Ça arrive à tout le monde. Un décor de Mumbai, un sari à l’écran, une musique qui sonne bollywoodien, et hop : le doigt clique sur « film indien » sans vérifier. Mais la nationalité d’un film, ça ne se décide pas au son ou au décor. Ça se décide à la production, au studio, à la nationalité du réalisateur. Et sur ce point, plusieurs classiques nous ont tous piégés, moi le premier avec Slumdog Millionaire. Voici les coupables qui méritent qu’on regarde vraiment la ligne « pays » avant de cocher.
1. Slumdog Millionaire (2008)
Le prototype du piège. Tourné à Mumbai, avec un casting quasi entièrement indien, la musique de A.R. Rahman qui a raflé deux Oscars… et pourtant, ce film est officiellement britannique. Produit par Celador Films et Film4, réalisé par Danny Boyle (le type derrière Trainspotting), c’est une production anglaise à 100% qui a simplement choisi l’Inde comme décor et comme sujet. Aux Oscars, il a d’ailleurs concouru dans les catégories généralistes, pas en « meilleur film étranger », la preuve administrative qu’il n’a jamais été considéré comme indien.
2. The Best Exotic Marigold Hotel (2011)
Judi Dench, Maggie Smith, Bill Nighy qui débarquent à Jaipur pour finir leurs jours dans un hôtel délabré : tout hurle « carte postale indienne ». Mais la production est britannique de bout en bout, réalisée par John Madden (Shakespeare in Love), avec un scénario adapté d’un roman anglais de Deborah Moggach. L’Inde y est filmée comme un décor exotique vu depuis Londres, pas comme un sujet porté par une industrie locale. D’ailleurs, la suite (2015) a été tournée avec les mêmes studios anglais.
3. Life of Pi (2012)
Un jeune Indien perdu en mer avec un tigre du Bengale, ça sonne indien jusqu’au bout des moustaches du félin. Pourtant Life of Pi est une production américano-taïwanaise, réalisée par Ang Lee (Taïwanais naturalisé américain), tournée en partie à Taïwan dans des bassins artificiels géants construits spécialement pour le film. Le tigre, lui, était en CGI à 90%, encore un indice que rien dans ce film n’appartient vraiment à l’industrie indienne, malgré le Pondichéry du roman de Yann Martel.
4. Million Dollar Arm (2014)
Disney qui raconte l’histoire vraie de deux lanceurs de cricket indiens recrutés pour le baseball américain : ça pourrait être une fierté bollywoodienne. C’est en réalité une production Disney à 100%, filmée en grande partie aux États-Unis, avec Jon Hamm (Mad Men) en tête d’affiche américaine.

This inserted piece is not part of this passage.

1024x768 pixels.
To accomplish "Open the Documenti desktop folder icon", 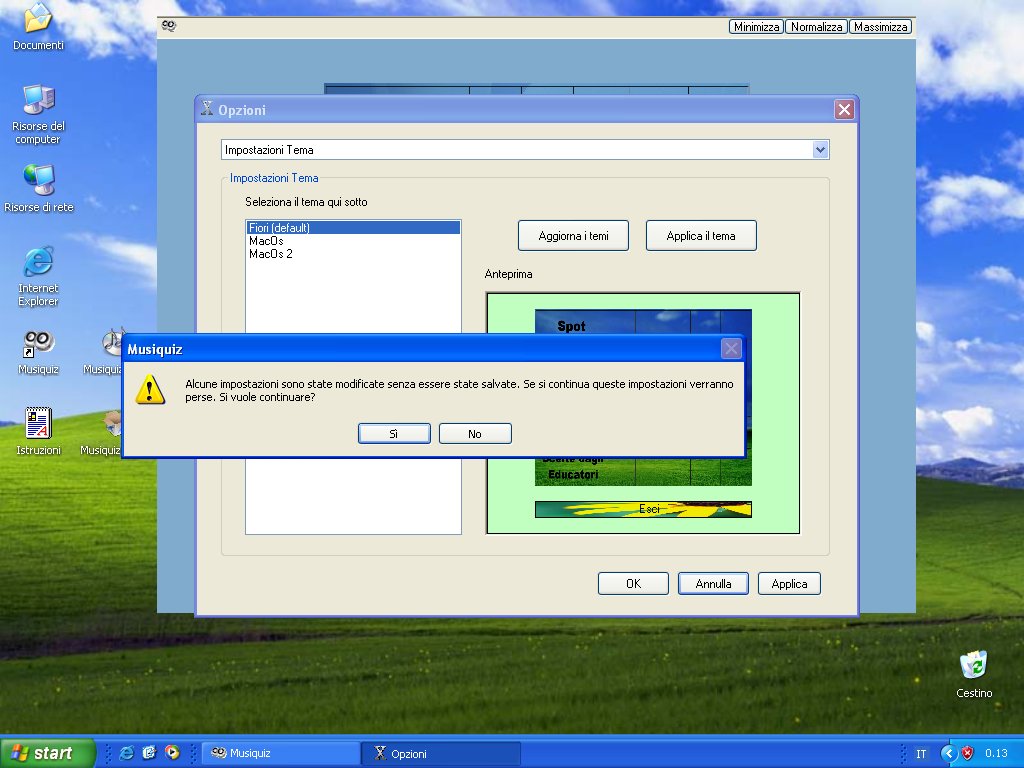I will 38,18.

L’Inde n’apparaît que dans le tiers du film consacré au recrutement, le reste, c’est du pur cinéma hollywoodien sur fond de rêve américain, pas indien.
5. Eat Pray Love (2010)
Julia Roberts qui traverse l’Inde en quête de sens spirituel : le pays y est central dans l’intrigue, presque un personnage. Mais le film est une production Columbia Pictures purement américaine, réalisée par Ryan Murphy (oui, celui de Glee et American Horror Story), adaptée d’un mémoire autobiographique américain. L’Inde n’est qu’une étape du voyage, au même titre que l’Italie et l’Indonésie dans le reste du film — jamais le sujet ni la production.
6. A Passage to India (1984)
Celui-ci a de quoi troubler même les cinéphiles aguerris : adapté d’un roman sur le Raj britannique, tourné entièrement en Inde, avec des acteurs indiens dans des rôles clés. Mais A Passage to India est un film britannique signé David Lean (Lawrence d’Arabie), produit par la Columbia et EMI Films anglaises. Il a d’ailleurs été nommé 11 fois aux Oscars dans les catégories classiques, jamais en film étranger, confirmation que sa nationalité de production n’a jamais fait débat pour l’Académie.
7. Gandhi (1982)
Le plus retors de tous. Huit Oscars, dont celui du meilleur film, une reconstitution méticuleuse de l’indépendance indienne, un casting massivement indien autour de Ben Kingsley : si un film méritait le totem « indien », c’est celui-là. Mais Gandhi est une coproduction majoritairement britannique, réalisée par Richard Attenborough (acteur et cinéaste anglais), financée par Goldcrest Films à Londres. L’Inde y participe via le National Film Development Corporation, mais en partenaire minoritaire, pas en producteur principal.
La leçon est simple : le décor ne fait jamais la nationalité. Désormais, avant de cocher, je vérifie toujours qui a signé le chèque, pas qui a signé le décor.